Now, the issue you have here is that you want to change the parent hash ID of one specific commit, namely the root commit. There's a filter specifically for that, the --parent-filter. There are two more ways to do this but let's describe the --parent-filter first. This is from the git filter-branch documentation:

--parent-filter <command>

    This is the filter for rewriting the commit's parent list. It will receive the parent string on stdin and shall output the new parent string on stdout. The parent string is in the format described in git-commit-tree(1): empty for the initial commit, "-p parent" for a normal commit and "-p parent1 -p parent2 -p parent3 ..." for a merge commit.

Hence, you could test whether stdin is empty, and if so, output -p <hash-of-H>. The result would be:

E--F--G--H--A'-B'-C'-D'   <-- master

(not quite what you asked for, but maybe even better).

(To get the E-F-G-H chain copied you'd have to pass master-old as a positive reference as well, and since any bit-for-bit identical commit necessarily has the same hash ID as the original, you would have to make at least one change to commit E, such as changing the committer tiemstamp by one second, for instance.)

The other two ways to do this are worth mentioning here. One is to use the --commit-filter: this is the command that actually makes the new commit. You can do anything here, including omit some commits entirely; but the reason for all the other filters is to make things easier, so in this case there's no reason to use the commit filter at all.

Using git replace

Finally, there's the git replace command. What git replace does is to make new objects that stay in the repository, referenced by a special name in the refs/replace/ name-space. Whenever Git goes to look at some object by its hash ID, Git normally first checks to see if refs/replace/<hash-id> exists.
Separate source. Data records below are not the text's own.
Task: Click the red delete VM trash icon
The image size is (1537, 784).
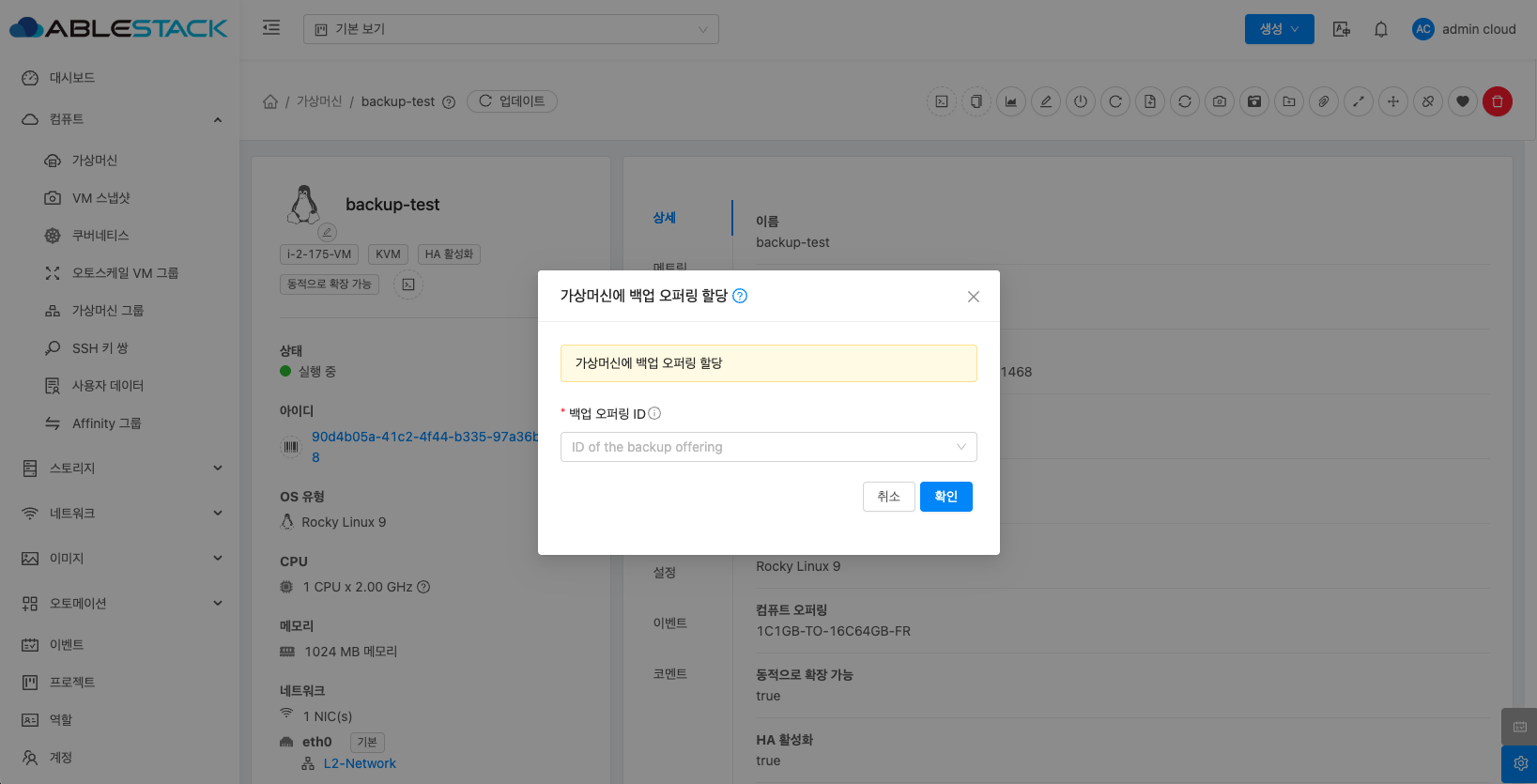Action: 1497,101
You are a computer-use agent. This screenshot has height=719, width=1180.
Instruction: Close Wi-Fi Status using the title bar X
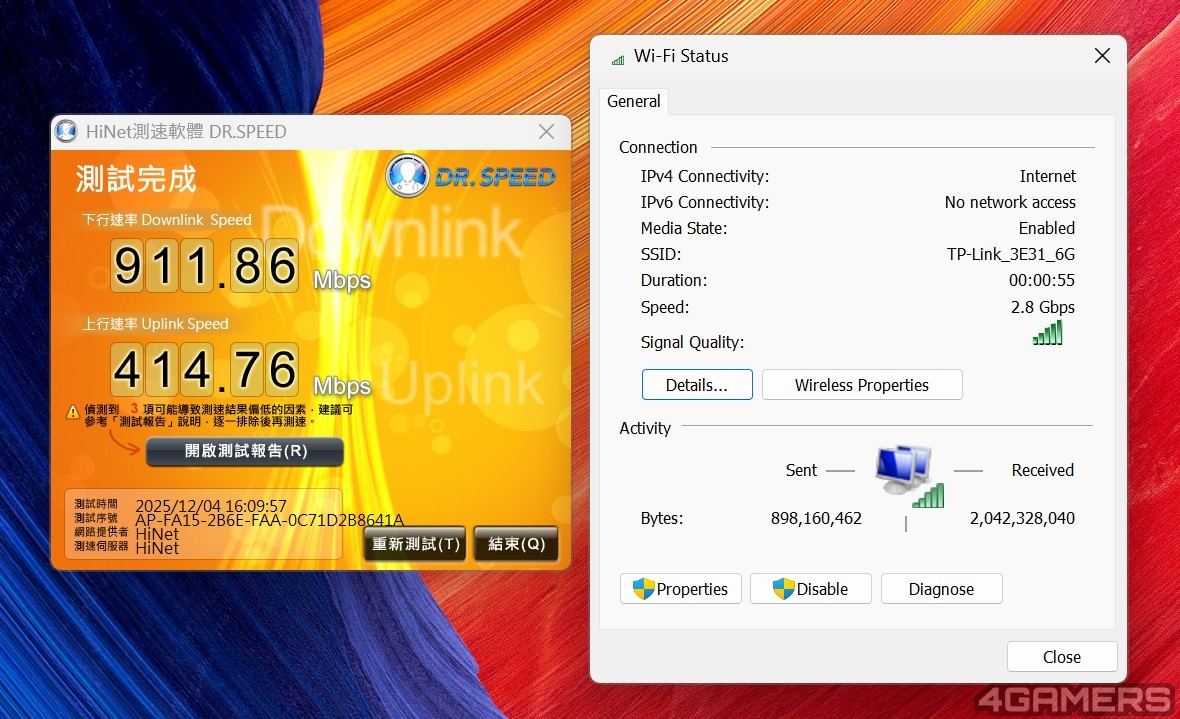coord(1102,56)
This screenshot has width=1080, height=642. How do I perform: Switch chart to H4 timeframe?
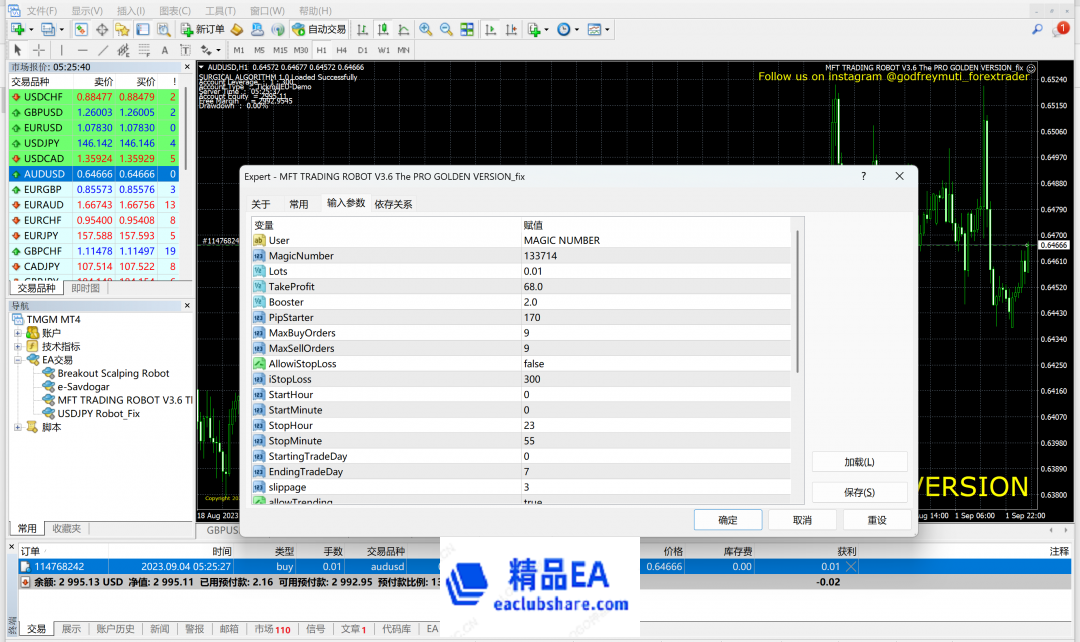tap(342, 50)
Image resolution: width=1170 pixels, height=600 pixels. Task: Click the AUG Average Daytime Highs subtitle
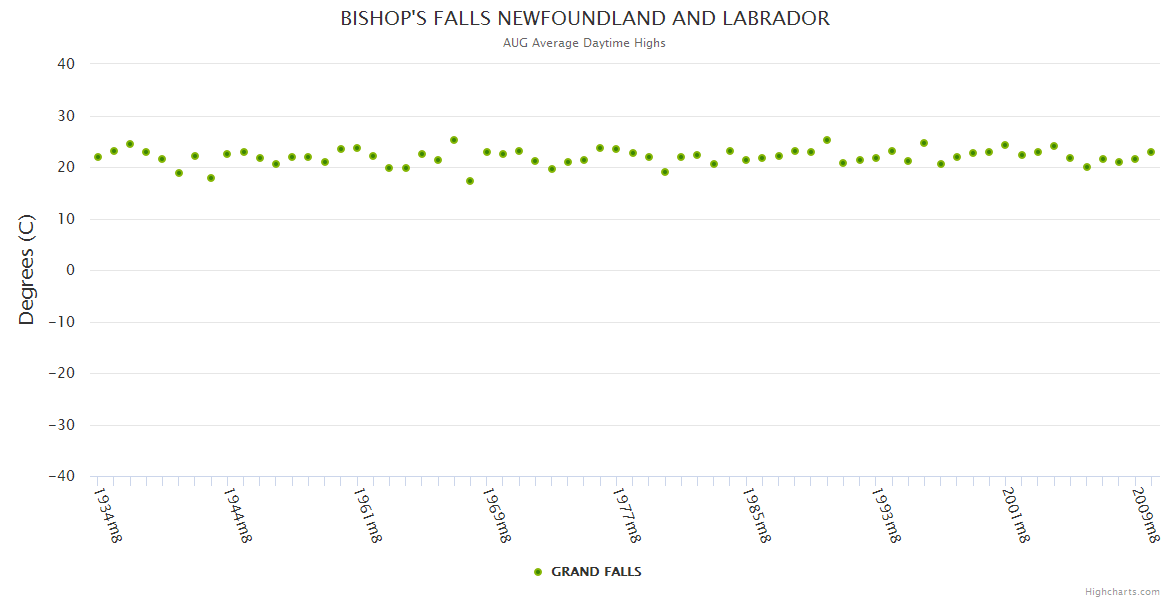584,43
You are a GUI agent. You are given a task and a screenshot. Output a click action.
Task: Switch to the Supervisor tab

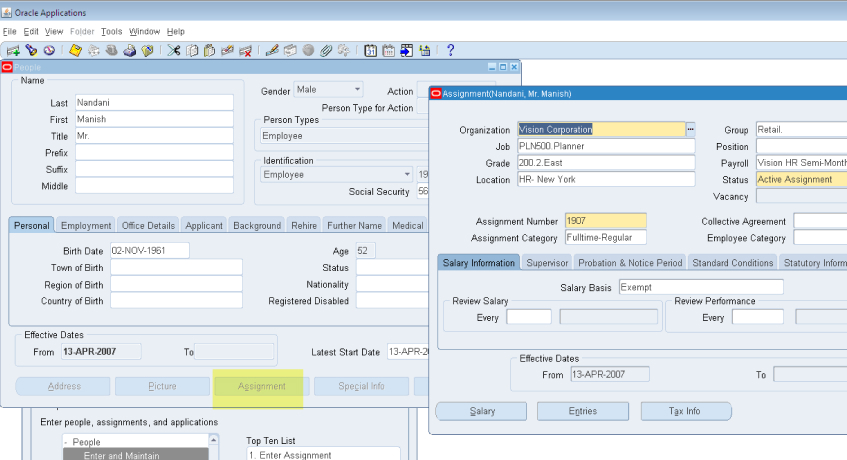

If so, Git looks instead at the object to which that reference points.

What this means is that you can construct a new Git object that is very much like commit A, but slightly different. The slight difference is that the new commit object has one parent hash ID stored in it. The parent hash ID is that of commit H. (Note that it has the same tree as A.)

Now that you have this new object—let's call it A'—you stick it into the repository and make refs/replace/<big-ugly-hash> point to it:

A--B--C--D   <-- master

E--F--G--H   <-- master-old
          \
           A'   <-- refs/replace/deadcabf001...

(based on A's actual hash, which probably isn't really deadcabf001..., so use the right ID here instead).

When git log goes to view the history starting from commit D, it will look at commit D, then get D's parent ID C, look at commit C, get B's ID and move on to commit B, get A's ID and ... whoa, hey, there's a refs/replace/ for this one! Let's not look at A after all! Let's look at A'! It shows you A' as B's parent, then moves on to A''s parent and shows you H, and then G, and so on.

When you use git replace you do not have to copy any of the other commits. What you have is a commit history in which the new "better" commit supplants the old "not-so-good" one, but both actually coexist. Git uses the replacement under these conditions:

  1. it must, of course, have the replacement object;
  2. it must be about to look at an object with some hash hash but find refs/replace/hash in the references; and
  3. it must be running in the normal way, not as git --no-replace-objects.

Requirement 3 lets you see the original (unreplaced) history, if you like. Item 2 means that on git clone, you don't get replacements, by default. You must explicitly ask for them (which is not hard but does not have any nice easy front-end either).

Using filter-branch with replacements

Because of item 2 above, you might want to make a replacement, make sure it all works the way you like, and then run git filter-branch. Since you are not running git --no-replace-objects filter-branch, Git will see the replacement commit A' instead of the original commit A. It will therefore copy A' instead of A. You won't need a --parent-filter. When it copies E through H, the new copies will be bit-for-bit identical to the originals, so those will stick around unchanged. The final result will be the same as if you had run git filter-branch with the correct parent-filter.